Então, rumamos a Pindamonhangaba e à Nova Gokula. Quando lá chegamos, fomos alojados em quartos agradáveis, contudo bem espartanos, sem nenhum tipo de luxo, como frigobar, por exemplo. Fizemos passeios pela natureza e notei que ela ainda estava em processo de recuperação. Foi a primeira vez que entrei em contato com a cozinha indiana e, só depois de conhecê-la no seu país de origem, compreendi que ela estava adaptada ao paladar ocidental. Gostei da alimentação de Nova Gokula, achei-a saborosa e nutritiva. Naquela época, na minha casa, já procurávamos manter uma alimentação bem natural, o mais natural possível. Assim, não houve estranhamento.

 

Depois da primeira noite dormida nos alojamentos, acordamos de madrugada, se não me engano devia ser aí pelas quatro horas, para participarmos das cerimônias religiosas. Quando entramos no templo, guirlandas de flores foram penduradas em nossos pescoços e fomos orientados a nos sentarmos, homens e mulheres, separadamente. Isso era novidade para mim, mais tarde confirmaria que era assim na Índia também. Por sua vez os mantras não me pareciam estranhos, pois havia sido introduzido a eles em 1974 pelo hippie Narciso. Encerrada a animada cantoria dos mantras, aconteceu um Satsang (de forma precária, podemos compará-lo com um sermão da Igreja Católica) que, traduzido do sânscrito, significa "Encontro com a Verdade", proferido por um sacerdote. Após o Satsang, fomos ao desjejum. Naquela época, o dia na comunidade começava muito cedo e todos se recolhiam muito cedo à noite também, pelo que eu pude observar.

 

Internamente o templo era muito bonito, incluindo o altar com as divindades hindus. A parte externa estava inconclusa.
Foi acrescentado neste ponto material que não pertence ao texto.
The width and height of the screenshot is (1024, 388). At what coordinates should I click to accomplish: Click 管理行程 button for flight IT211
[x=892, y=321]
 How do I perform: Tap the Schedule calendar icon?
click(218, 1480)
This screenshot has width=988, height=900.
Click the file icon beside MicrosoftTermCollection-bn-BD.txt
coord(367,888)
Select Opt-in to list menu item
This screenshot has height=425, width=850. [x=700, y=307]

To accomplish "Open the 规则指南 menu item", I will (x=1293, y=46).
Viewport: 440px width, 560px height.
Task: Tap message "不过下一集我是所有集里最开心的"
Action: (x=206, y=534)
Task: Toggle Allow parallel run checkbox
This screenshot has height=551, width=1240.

Pelas fotos atuais eu notei agora que estava bastante incompleta em 1990. Nunca mais voltei à Fazenda Nova Gokula e, em relação à Índia e à cultura indiana, o próximo episódio só acontecerá alguns anos mais tarde, em 1998, que será relatado em um novo artigo, pois não tem nenhuma relação com os fatos relatados neste.